Dengan kondisi ini, bambu dapat memegang tekstur dan struktur tanah dengan sangat baik pada lahan miring sekalipun. Ini membuat tanah aman dari bahaya longsor dan dapat mengendalikan erosi. Tidak hanya itu, dengan kemampuan air tersebut, tak heran jika di dekat-dekat lahan atau hutan bambu sering ditemui mata air.
“Selain untuk restorasi DAS (daerah aliran sungai), bambu juga bisa ditanam di daerah-daerah yang debit aliran air sungainya sudah turun atau di daerah yang mengalami kekeringan. Dan bambu juga lebih mudah ditanam di lahan kritis,” ungkap Head of Program Yayasan Bambu Lestari (YBL) Nurul Firmansyah, saat berbincang dengan Alinea.id, Rabu (1/3).
Selain air, bambu juga memiliki kemampuan untuk menyimpan karbon.
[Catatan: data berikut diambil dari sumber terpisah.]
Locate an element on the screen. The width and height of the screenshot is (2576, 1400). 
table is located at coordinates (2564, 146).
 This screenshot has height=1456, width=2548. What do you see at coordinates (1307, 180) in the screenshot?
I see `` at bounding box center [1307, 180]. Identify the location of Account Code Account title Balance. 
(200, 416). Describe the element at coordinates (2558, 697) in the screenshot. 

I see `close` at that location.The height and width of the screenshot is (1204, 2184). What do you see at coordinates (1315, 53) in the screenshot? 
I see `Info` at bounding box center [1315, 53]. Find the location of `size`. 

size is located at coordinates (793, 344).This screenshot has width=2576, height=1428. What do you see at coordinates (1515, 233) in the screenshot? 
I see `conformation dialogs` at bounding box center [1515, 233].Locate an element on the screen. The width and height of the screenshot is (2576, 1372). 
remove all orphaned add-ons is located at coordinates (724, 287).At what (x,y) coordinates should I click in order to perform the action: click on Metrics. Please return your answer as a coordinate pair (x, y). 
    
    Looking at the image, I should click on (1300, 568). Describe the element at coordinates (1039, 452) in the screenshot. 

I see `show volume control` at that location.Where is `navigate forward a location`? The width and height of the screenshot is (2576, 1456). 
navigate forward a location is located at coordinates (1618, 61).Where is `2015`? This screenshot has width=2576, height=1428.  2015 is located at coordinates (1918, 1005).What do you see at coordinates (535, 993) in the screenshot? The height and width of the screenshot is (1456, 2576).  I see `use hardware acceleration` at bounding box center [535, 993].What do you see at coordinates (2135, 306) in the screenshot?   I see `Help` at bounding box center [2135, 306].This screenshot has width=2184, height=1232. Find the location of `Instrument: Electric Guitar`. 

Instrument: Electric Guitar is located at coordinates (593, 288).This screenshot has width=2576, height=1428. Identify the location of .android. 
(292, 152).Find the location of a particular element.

Dari hasil penelitian YBL di Kabupaten Ngada, Flores, Nusa Tenggara Timur (NTT) dan Kabupaten Ketapang, Kalimantan Barat, satu batang/lonjor bambu dapat menyimpan 107,24 kilo karbon dioksida (CO2) dalam satu hektar. Sedangkan dalam satu hamparan hutan bambu dengan jumlah 79 rumpun, mampu menyimpan cadangan CO2 sekitar 111,6 ton/ha. Sementara dalam satu kabupaten yang memiliki banyak cadangan bambu diperkirakan dapat menyimpan CO2 hingga 2,8 mega ton.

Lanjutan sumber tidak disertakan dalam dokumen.